LUZ E SOMBRA do Livro Morangos Mofados de Caio Fernando de Abreu

LUZ E SOMBRA:
[Deve haver alguma especie de sentido ou o que virá depois?- São coisas assim as que penso pelas tardes, parado aqui nesta janela, em frente aos intermináveis telhados de zinco onde às vezes pousam pombas, e dito desse jeito você logo imagina poéticas pombinhas esvoaçantes, arrulhantes. São cinza as pombas, e o ruido que fazem é sinistro como o de asas de morcegos. Conheço bem os morcegos, seus gritinhos agudos, estridentes.
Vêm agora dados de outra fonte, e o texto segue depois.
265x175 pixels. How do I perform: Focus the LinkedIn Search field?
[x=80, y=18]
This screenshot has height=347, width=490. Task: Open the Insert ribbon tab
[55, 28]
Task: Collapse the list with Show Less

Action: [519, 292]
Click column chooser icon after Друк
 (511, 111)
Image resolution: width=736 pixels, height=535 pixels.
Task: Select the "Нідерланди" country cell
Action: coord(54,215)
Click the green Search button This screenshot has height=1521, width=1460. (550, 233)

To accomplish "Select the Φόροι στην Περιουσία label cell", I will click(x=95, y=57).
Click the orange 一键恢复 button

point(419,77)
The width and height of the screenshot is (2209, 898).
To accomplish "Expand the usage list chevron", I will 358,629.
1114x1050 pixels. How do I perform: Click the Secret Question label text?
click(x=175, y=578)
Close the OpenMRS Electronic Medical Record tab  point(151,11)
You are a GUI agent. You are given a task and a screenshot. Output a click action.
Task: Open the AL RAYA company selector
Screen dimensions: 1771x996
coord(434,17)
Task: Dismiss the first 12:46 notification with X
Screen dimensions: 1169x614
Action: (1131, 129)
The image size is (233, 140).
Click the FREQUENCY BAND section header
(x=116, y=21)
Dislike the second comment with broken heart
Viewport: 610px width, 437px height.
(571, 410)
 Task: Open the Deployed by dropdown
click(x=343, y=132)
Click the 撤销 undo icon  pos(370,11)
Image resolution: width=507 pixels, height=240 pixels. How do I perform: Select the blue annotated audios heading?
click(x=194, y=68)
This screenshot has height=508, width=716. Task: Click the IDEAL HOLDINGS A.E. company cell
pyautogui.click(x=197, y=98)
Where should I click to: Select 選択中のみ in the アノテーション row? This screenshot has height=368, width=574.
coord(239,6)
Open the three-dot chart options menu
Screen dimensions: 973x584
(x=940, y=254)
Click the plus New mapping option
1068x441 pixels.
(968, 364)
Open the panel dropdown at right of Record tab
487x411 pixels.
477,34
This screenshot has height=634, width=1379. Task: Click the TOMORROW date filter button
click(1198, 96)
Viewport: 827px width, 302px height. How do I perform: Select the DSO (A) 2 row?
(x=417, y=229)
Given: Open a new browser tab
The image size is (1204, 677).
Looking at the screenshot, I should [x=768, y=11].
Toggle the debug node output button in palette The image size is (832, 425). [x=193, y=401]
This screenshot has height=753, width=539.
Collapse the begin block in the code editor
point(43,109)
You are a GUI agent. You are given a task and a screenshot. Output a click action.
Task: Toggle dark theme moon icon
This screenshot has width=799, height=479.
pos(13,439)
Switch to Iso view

Mas não quero me apressar. Penso que se conseguir dar algum tipo de ordem nisto que vou dizendo haverá em conseqüência também algum tipo de sentido. E penso junto, ou logo depois, não sei ao certo, que após essa ordem e esse sentido deve vir alguma coisa. O que depois?- pergunto então para a tarde suja atrás dos vidros, e sinto reconfortado como se houvesse qualquer coisa feito um futuro à minha espera. Assim como se depois do chá fumasse lentamente um cigarro mentolado, olhando para longe, aquecido pelo chá, tranqüilizado pelo cigarro, enlevado pelo longe e principalmente atento ao que virá depois deste momento. Faz tempo não tomo chá, e controlo tanto os cigarros que, cada vez que acendo um, a sensação é de culpa, não de prazer, você me entende? Não, você não me entende. Sei que você não me entende porque não estou conseguindo ser suficientemente claro, e por não ser suficientemente claro, além de você não me entender, não conseguirei dar ordem a nada disto. Portanto não haverá sentido, portanto não haverá depois. Antes que me faça entender, se é que conseguirei, queria pelo menos que você compreendesse antes, antes de qualquer palavra, apague tudo, faz de conta que começamos agora, neste segundo, e nesta próxima frase que direi. Assim: é um terrível esforço para mim. Se permanecer aqui, parado nesta janela, estou certo que acontecerá alguma cosa grave- e quando digo grave quero dizer morte, loucura, que parecem leves assim ditas. Preciso de algo que me tire desta janela e logo após, ainda, do depois. Querer um sentido me leva a querer um depois, os dois vêm juntos, se é que você me entende...] 

Por que postei este pedaço do texto de Caio Fernando de Abreu as seis horas da manhã? Não sei a o certo!...talvez por identificação e porque perdi o sono. Por causa da janela como pano de fundo descrito no texto e coincidentemente algumas vezes tento ver o meu mundo através de uma delas? Obter minhas respostas? Pelas pombas cinzas sobre os telhados que também arrulham sobre as casas vizinhas daqui?... Infinitos telhados, a duvida sobre o sentido das coisas, e a compreensão do fluxo quem sabe monótono ou apressado da vida, do nosso interior, a ânsia de se compreender e ter respostas a tudo isto? Algo neste texto descreve pontos que me são pessoais, particularmente especial em minha vida, em minha loucura particular, batendo em minhas duvidas, cutucando reticencias que há em mim e acredito também, em ti e que se falarmos ninguém compreende.